Although APC mutations are positively correlated with increased COX-2 expression (1, 5, 22, 25), the precise mechanism remains unclear. Our present study indicates a mechanistic link between APC and COX-2 through the Wnt-signaling pathway. However, COX-2 transcriptional and translational regulation is complex (36, 45). Additional studies are required to clarify the complexity of COX-2 regulation by β-catenin.

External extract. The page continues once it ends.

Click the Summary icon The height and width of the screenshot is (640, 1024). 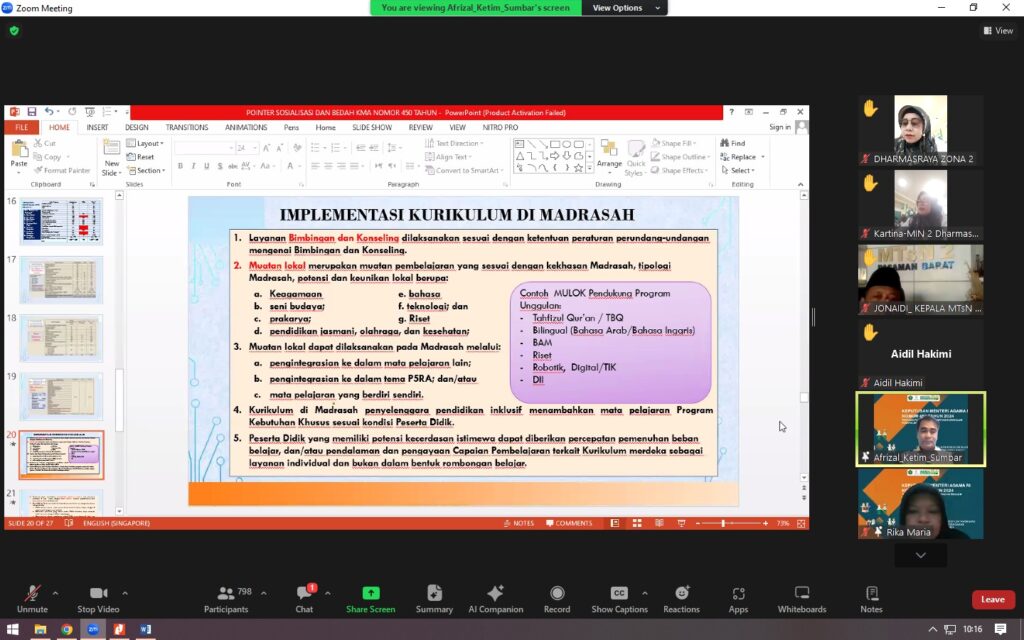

Somatic mutations in APC, and to a lesser extent β-catenin and its nuclear translocation, are observed frequently in colon cancer (46, 47, 48, 49). Therefore, the activation of the Wnt signal transduction pathway caused by either APC or β-catenin gene mutation may play a significant role in colon carcinogenesis (50). Compared with colorectal cancer, somatic mutations of APC are rare in HCCs, but APC germline mutations are more common in hepatoblastomas (51). Somatic mutations of β-catenin occur in ∼20% of HCCs, especially in HCCs associated with HCV infection (52). Axin mutations are also observed in HCCs (40). These studies support the involvement of the Wnt pathway in human liver carcinogenesis. Although the role and mechanism of increased COX-2 in HCCs is still uncertain (53, 54), our data provide molecular evidence that the Wnt pathway is a mechanism for COX-2 regulation during hepatocarcinogenesis. The cooperation between the Wnt and ras pathways in COX-2 regulation may also be involved in the molecular pathogenesis of HCCs. For example, increased expression of insulin-like growth factor in HCCs (55) may stimulate both the Wnt and the ras pathways (56).

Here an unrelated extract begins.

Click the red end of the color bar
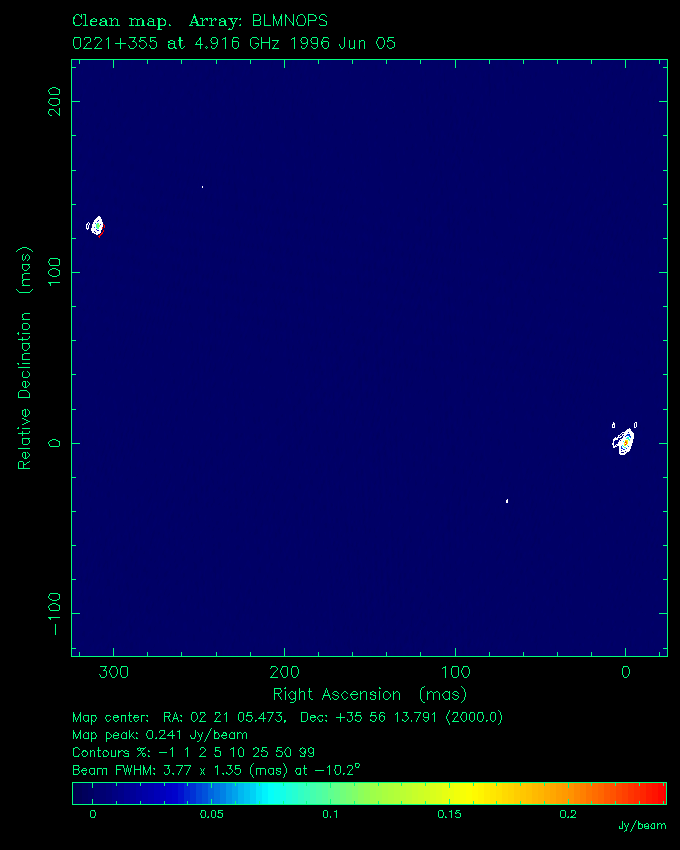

In conclusion, COX-2 can be down-regulated by APC induction and up-regulated by the nuclear accumulation of β-catenin. Both of these effects might be related to transcriptional regulation through the Wnt-signaling pathway. We also provide novel evidence indicating the cooperation of the Wnt- and ras-signaling pathways in the regulation of COX-2 expression.

We thank Dorothea Dudek for editorial and graphic assistance.